PDA

View Full Version : ExtJS & PHP ACL combination.



Johny Joe
24 Feb 2010, 1:43 AM
Hello,

I have Phonebook dataGrid (a basic ExtGrid) to display content, complete with its CRUDS buttons: New, List, Edit, Delete, and Find. The fields are: No, Name, Number, Email, and Profile.

Now, my portal has 3 user groups: Admins, Users, Anonymous.

These groups can access that Phonebook dataGrid with these rules:


If Admins log-in:He can see/display all fields. He can see all CRUDS buttons.
If Users log-in:He can see/display fields: No, Name, and Number. He can see just List and Find buttons.
If Anonymous log-in: He can see/display fields: Name. He can see List button.


The solutions I can figure out are: Implementing all rules in the Phonebook JS file (hardcoded). Or I make 3 Phonebook JS files, each for those groups above.

These solutions have weakness: The rules are on the client-side, so it can be read easily. If I wanna add more user-groups, I have to create another JS file.

Are there any dynamic & safer solutions? (the rules stay on the server)

httpdotcom
24 Feb 2010, 6:11 AM
If you are using PHP to "render" the page, using some condition statements (if/else, switch) to load code blocks based on user group. Then, since the rules are acutally PHP-based, the user can't see them, and they stay on the server.

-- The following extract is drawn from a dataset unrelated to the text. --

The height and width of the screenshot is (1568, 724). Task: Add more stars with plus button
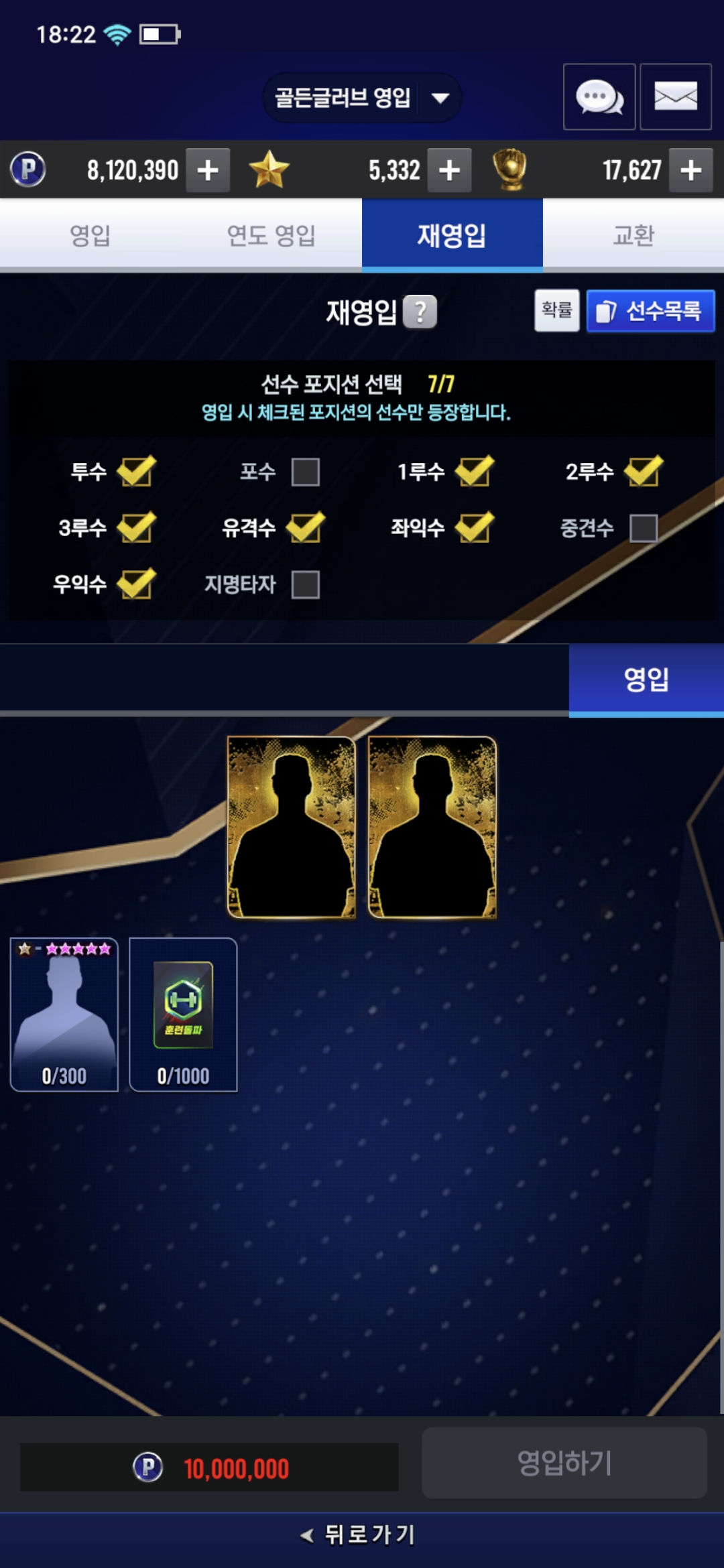[x=449, y=170]
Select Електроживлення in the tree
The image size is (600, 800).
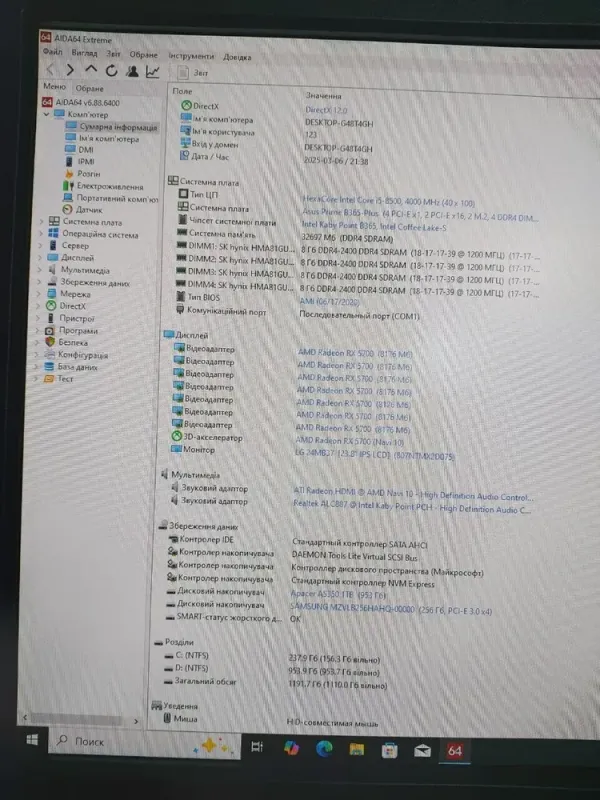[109, 186]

You could also put the rules in a config file or on a database, and retrieve them prior to processing the file.
Or, you could create the ruleset in a PHP SESSION based on the user's group, and then render the proper code based on the SESSION values.

djfiii
24 Feb 2010, 6:35 AM
I assume your grid is populated via JSON from the server? Just modify the logic on the server that returns the JSON response. If it's an admin that logged in, send back JSON for all fields and all CRUD buttons. If a user is logged in, send back JSON for specific fields and List/Find button. If it's anonymous, send back JSON for Name field and List button.

Johny Joe
24 Feb 2010, 7:22 AM
If you are using PHP to "render" the page, using some condition statements (if/else, switch) to load code blocks based on user group. Then, since the rules are acutally PHP-based, the user can't see them, and they stay on the server.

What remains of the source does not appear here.